Since his arrest on Tuesday, no shortage of people have stepped forward with a view on Anna Hazare.
The ruling Congress party painted him as an undercover Maoist rebel trying to destabilise India. His devotees prefer to identify him as a new Mahatma Gandhi.
But those who know him best remember him as the man who breathed new life into a broken-down Indian village, devastated by years of drought and taken over by illegal local liquor brewers.
The restoration of Ralegan Siddhi, in Maharashtra state, western India – described as a “model village” by the World Bank after a series of water conservation projects regenerated the rural economy – is what gave Mr Hazare the credibility to challenge corrupt officials during his 45 years as a social activist.
At first sight, Ralegan Siddhi looks like any other Indian village. Elderly women work the fields, children run around having fun. On closer inspection, the differences are striking. There is no rubbish lying around; there are no bars; walls do not have red stains of pan (a stimulant paste that people spit out after chewing); and there are plenty of trees.
Although Mr Hazare eschewed any formal political roles in his village, he quickly rose as a local leader when he returned home in 1975 after a career as an army driver. He used his savings to build a new Hindu temple - a donation that won him popularity and helped him gain a grip on village politics, says Pattahri Ramachandra, a 63-year-old villager. “It was the first time ever that a man had done something for the entire community,” he says.
It was in the temple that Mr Hazare persuaded villagers to swear not to consume alcohol, smoke or cut trees, villagers say. The temple also served as a school to teach farmers to use irrigation.
Mr Hazare was not controversy-free. The social activist has been criticised for his hardline Hindu views. His praise for Hindu nationalist political leaders has undermined the secular nature of his progressive actions, say some leftwing activists. Haima Deshpande, a journalist for Open Magazine, says in an article entitled ‘Not your textbook saint’ that comparisons between Mr Hazare and his Gandhian political ideal are ill-conceived. “Gandhi was sincerely committed to all forms of non-violence.
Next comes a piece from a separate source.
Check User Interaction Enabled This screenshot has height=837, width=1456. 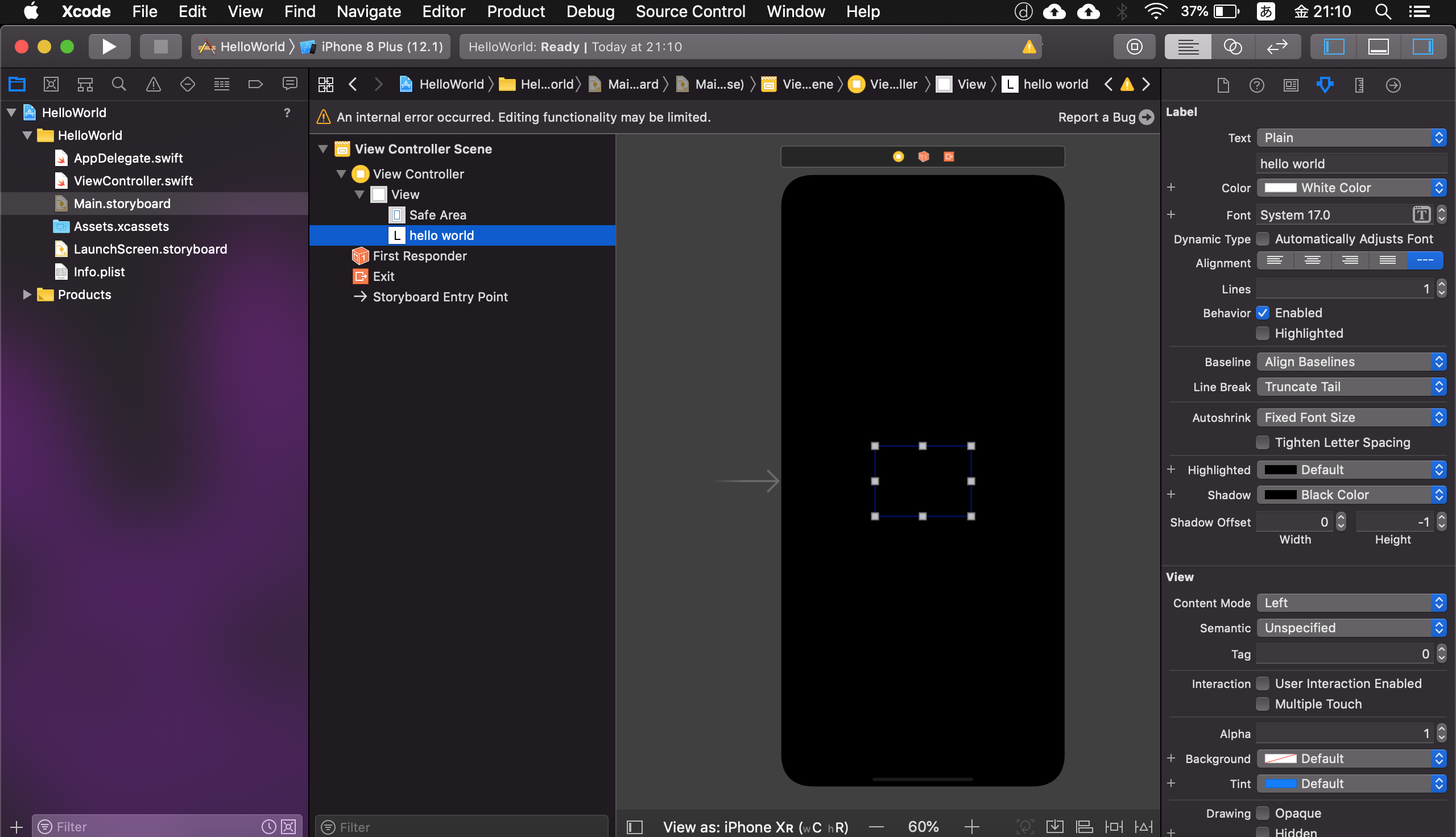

Hazare has not been averse to using violence for what he considers valid reason,” writes Ms Deshpande.
Some of the strong medicine that Mr Hazare dealt out in Ralegan Siddhi is legendary. In his early years of social reform, he made a name for himself for tying people who disobeyed the alcohol ban to trees. Villagers confirm the story, with a sense of pride.
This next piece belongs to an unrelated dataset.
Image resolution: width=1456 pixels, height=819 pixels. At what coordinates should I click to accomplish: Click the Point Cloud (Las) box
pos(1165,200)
“Before Anna came here this village only produced poverty and alcohol,” says Nanubai Ugale, a 61-year-old attending a protest outside the temple on Thursday. “Anna turned things around his way, but it worked.”
Mr Hazare’s unorthodox ways will raise more questions as he takes on India’s powerful government. Critics question his right to dictate the terms of new anti-corruption laws when he and his closest aides are not elected officials. Others argue that village successes give him no pedigree for the national stage, and that he has undeclared backers with deep pockets.
The government has bridled at his use of the hunger strike – a weapon used against a former colonial power – against legitimate representatives. But, as controversial as his methods may be in seeking to rid India of corruption, the model of rural development that he advocates is not in doubt.